Outlining disarmament tasks for Iraq, Blix laments lack of time for inspections

Report
from UN News Service
Published on 19 Mar 2003
Top United Nations arms inspector Hans Blix today presented a work programme to the Security Council on the key remaining tasks for disarming Iraq, expressing also his sadness that inspections had run out of time and that it appeared war was "imminent."
In his remarks to the Council, which also heard from Gustavo Zlauvinen, a representative for Director-General Mohamed ElBaradei of the International Atomic Energy Agency (IAEA), Mr. Blix, the Executive Chairman of the United Nations Monitoring, Verification and Inspection Commission (UNMOVIC), pointed out that he had speeded up the presentation of the work plan from 27 March to last Monday at the request of the Council. "I note that on the very same day we were constrained together with other UN units to order the withdrawal of all our inspectors and other international staff from Iraq," he said.

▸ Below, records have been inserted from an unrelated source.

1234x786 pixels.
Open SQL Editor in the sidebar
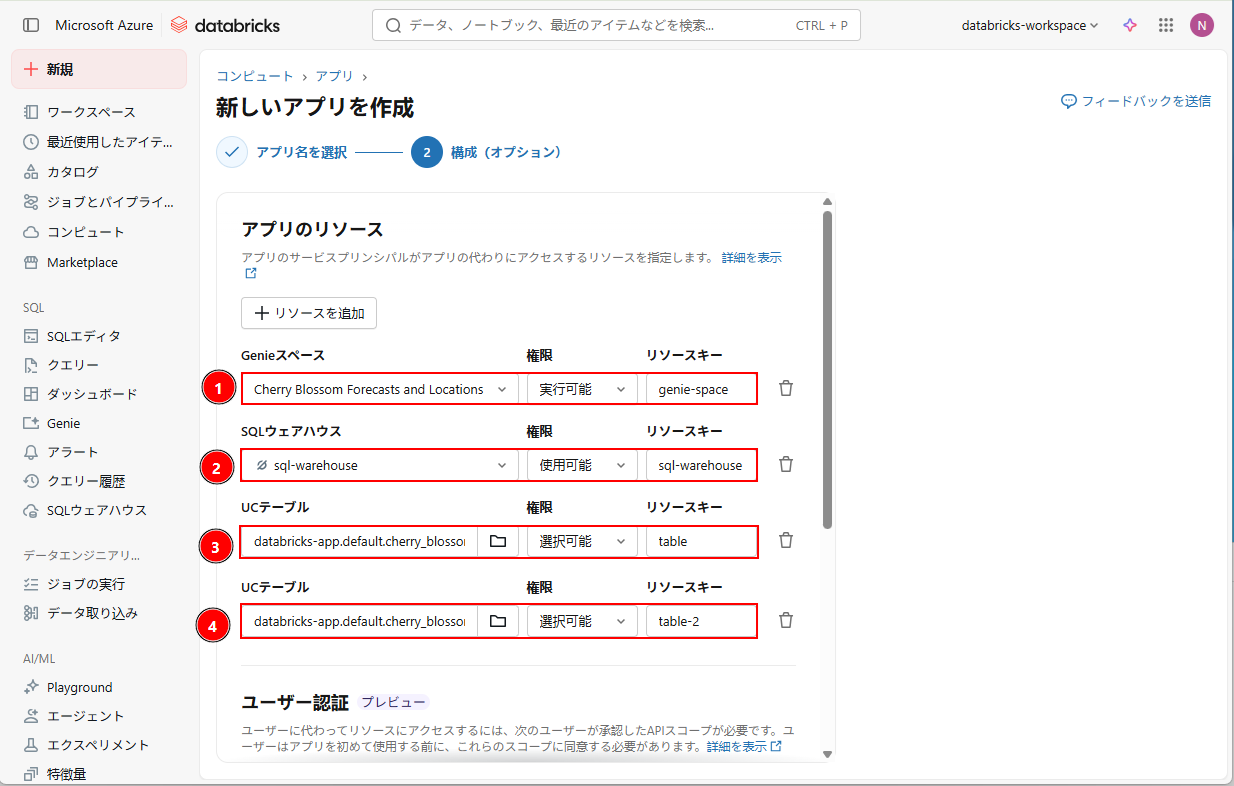[x=83, y=336]
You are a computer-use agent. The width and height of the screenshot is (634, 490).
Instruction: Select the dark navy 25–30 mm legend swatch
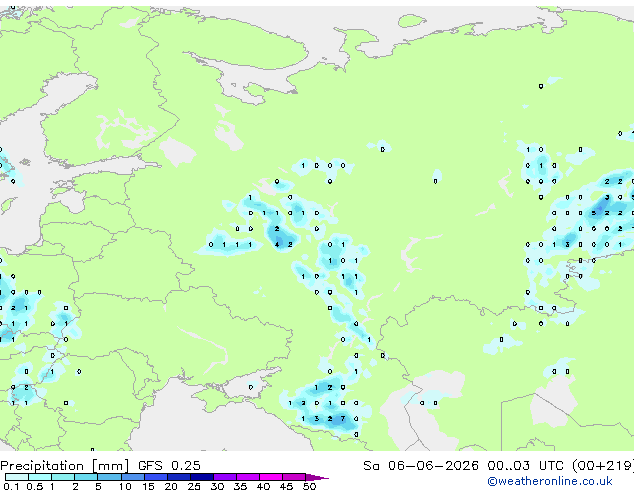pyautogui.click(x=202, y=477)
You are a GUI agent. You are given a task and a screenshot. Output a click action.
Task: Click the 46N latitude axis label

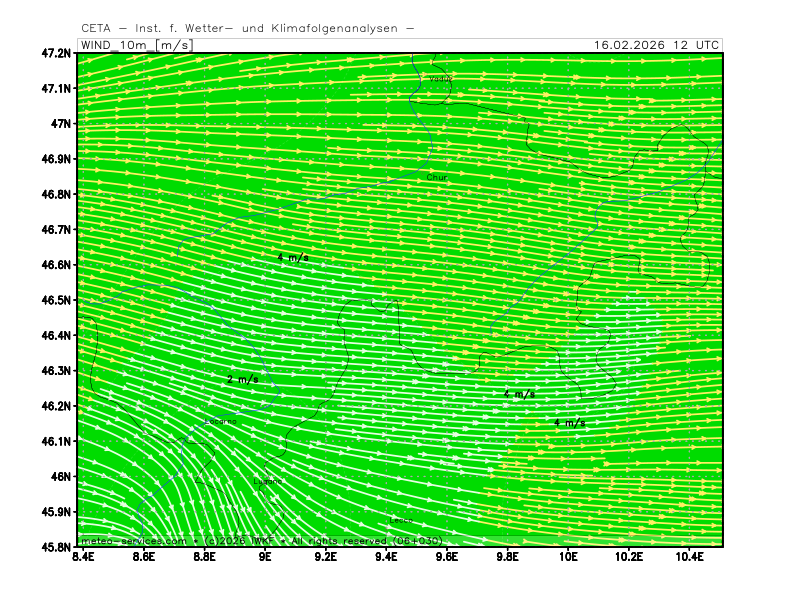[62, 477]
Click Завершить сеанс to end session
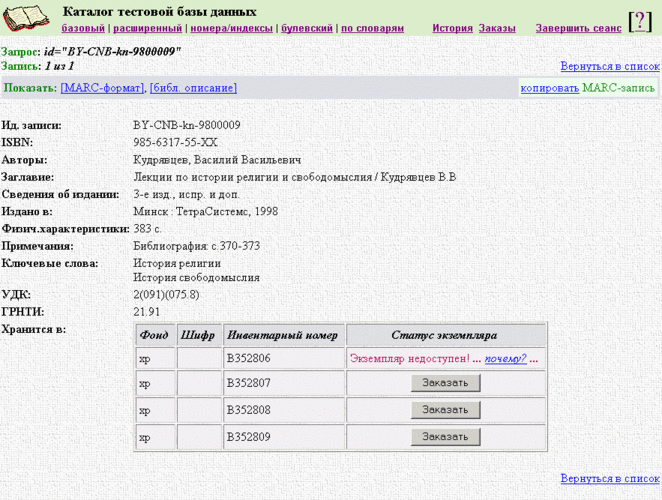The width and height of the screenshot is (662, 500). click(576, 29)
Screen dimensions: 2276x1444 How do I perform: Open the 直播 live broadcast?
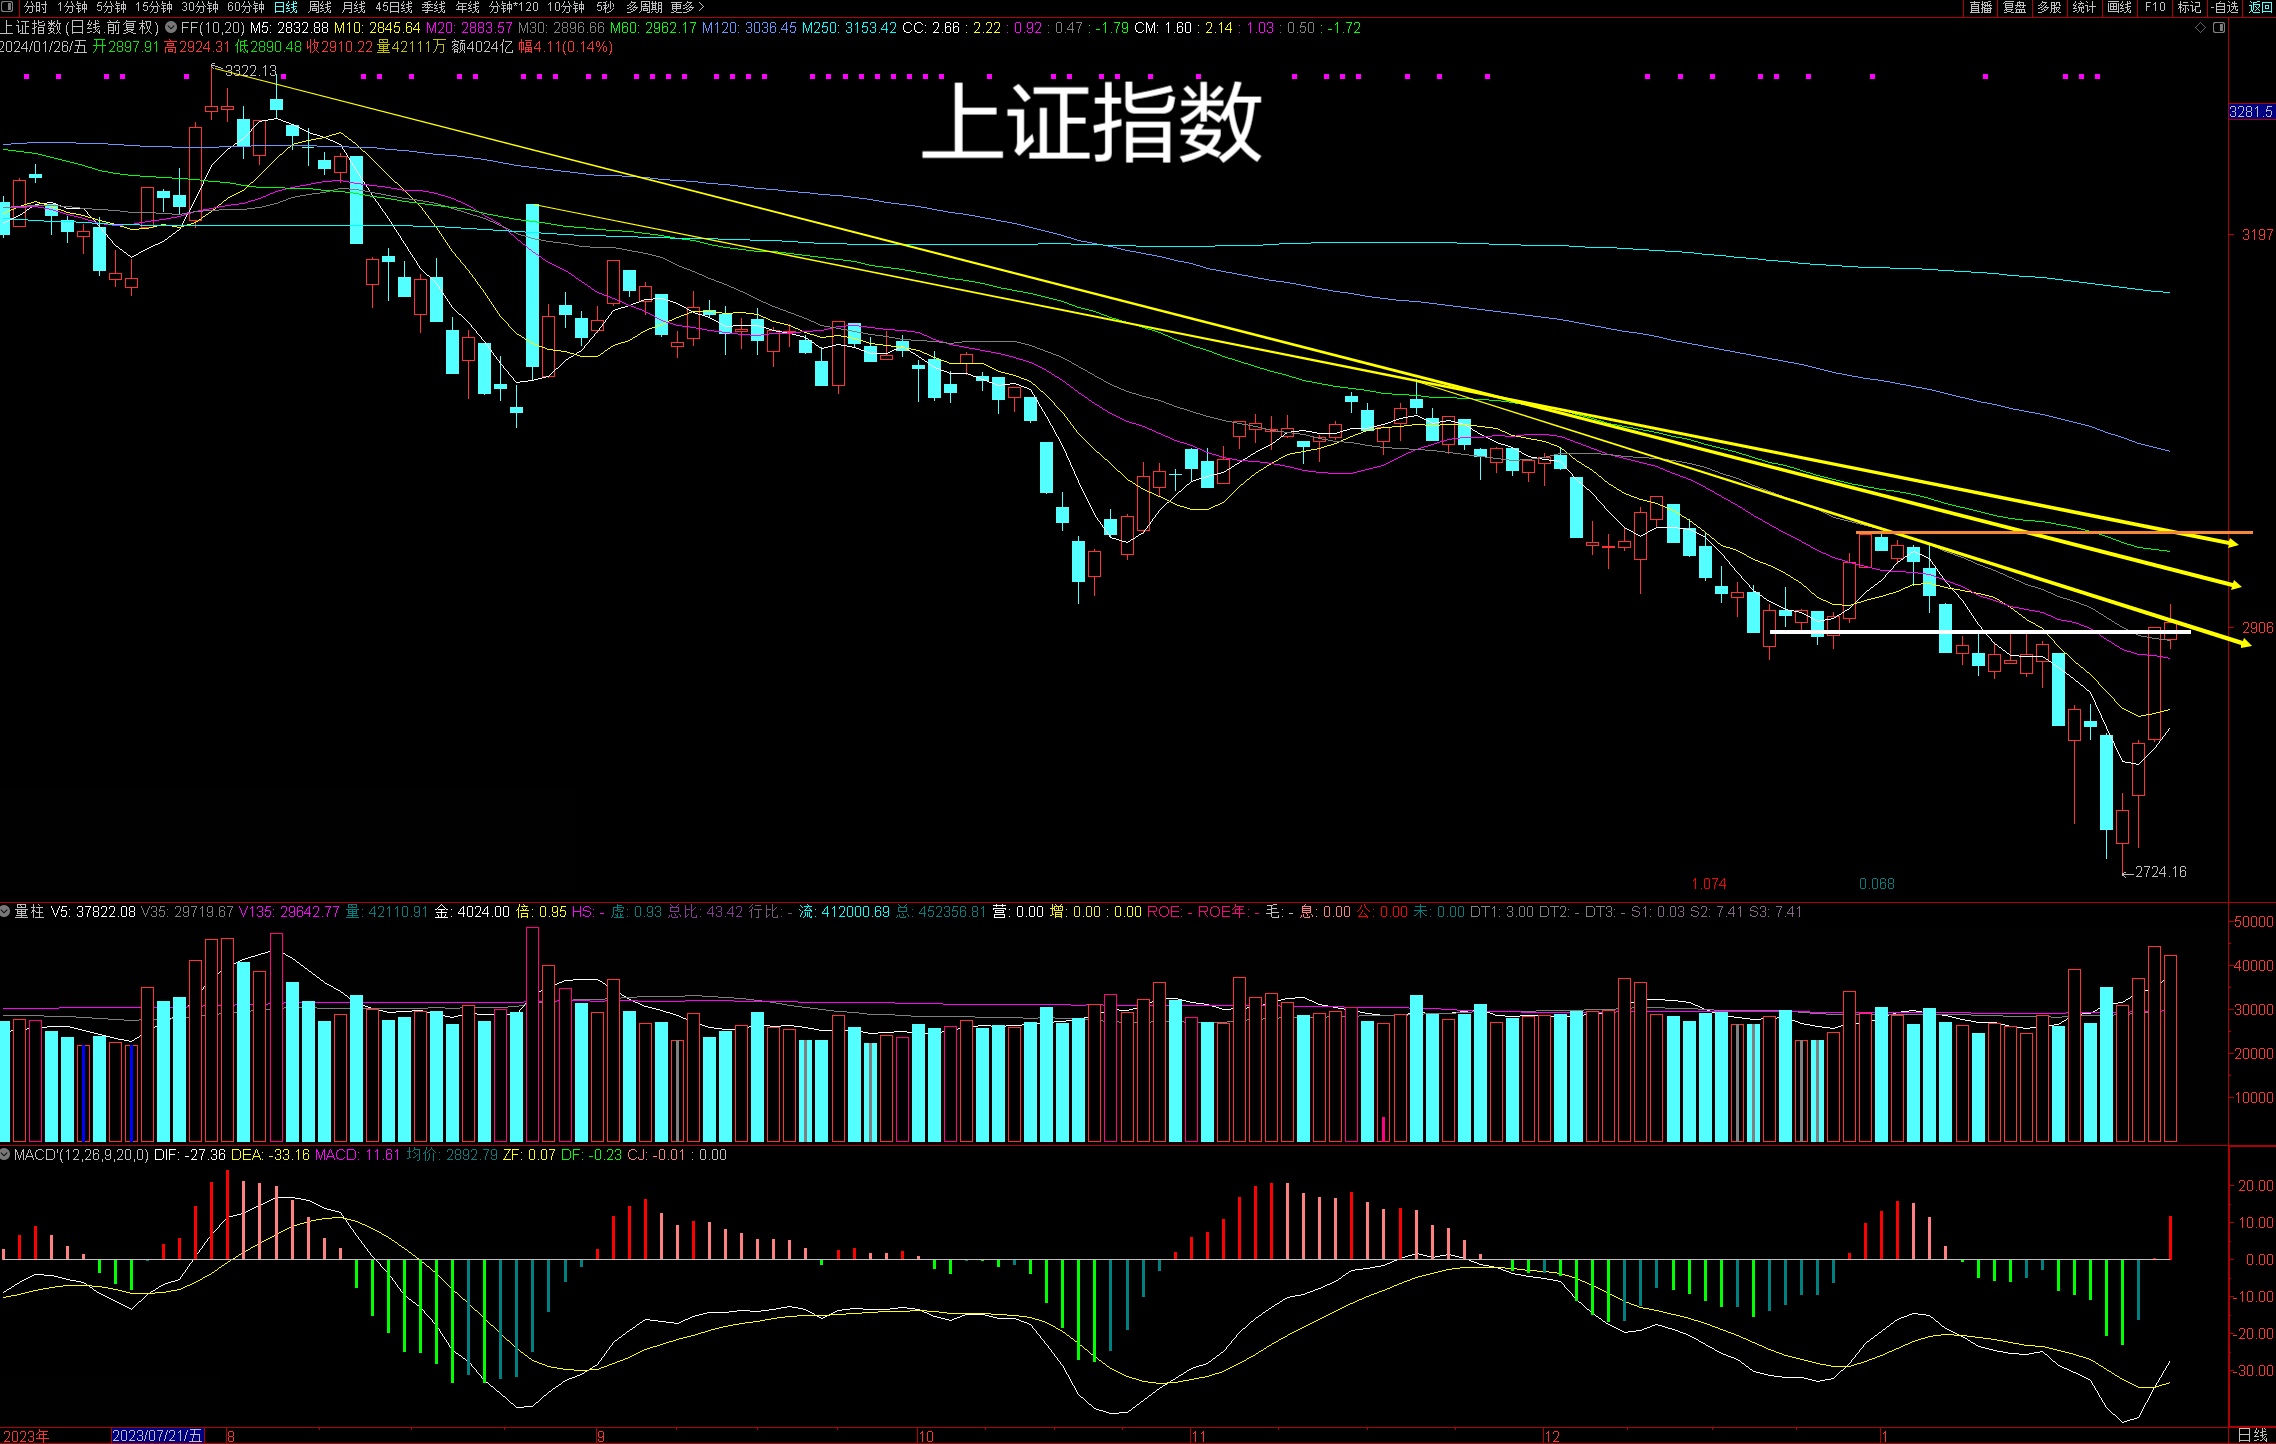pyautogui.click(x=1980, y=7)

Secretary-General Kofi Annan ordered the withdrawal of UN personnel - including the UNMOVIC and IAEA inspectors, the UN agencies, programmes and funds implementing the humanitarian oil-for-food programme and the UN observers in the demilitarized zone along the Iraq-Kuwait border - after receiving advice from the United Kingdom and the United States over the weekend regarding their continued safety and security in the region.

"I naturally feel sadness that three and months of work carried out in Iraq have not brought the assurances needed about the absence of weapons of mass destruction or other proscribed items in Iraq, that no more time is available for our inspections and that armed action now seems imminent," Mr. Blix told the Council at the outset of its meeting, which was chaired by Foreign Minister François Lonseny Fall of Guinea.

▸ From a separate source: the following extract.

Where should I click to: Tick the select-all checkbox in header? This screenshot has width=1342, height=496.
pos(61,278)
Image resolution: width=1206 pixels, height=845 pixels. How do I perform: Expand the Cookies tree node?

Mr. Blix also told the Council that Iraq had recently provided further information on a number of unresolved issues, and that these efforts by Iraq should be acknowledged, although "the value of the information thus provided must be soberly judged." UNMOVIC experts, he added, "have found so far that in substance only limited new information has been provided that will help to resolve remaining questions."

Noting that the work programme, which was prepared by a large staff of UNMOVIC inspections and other resources, would seem to have only limited practical relevance in the current situation, Mr. Blix stressed that UNMOVIC was a subsidiary organ of the Council. Until the Council took a new decision on the Commission's role and functions, previous resolutions remained valid to the extent practicable and "it is evidently for the Council to consider the next steps," he said.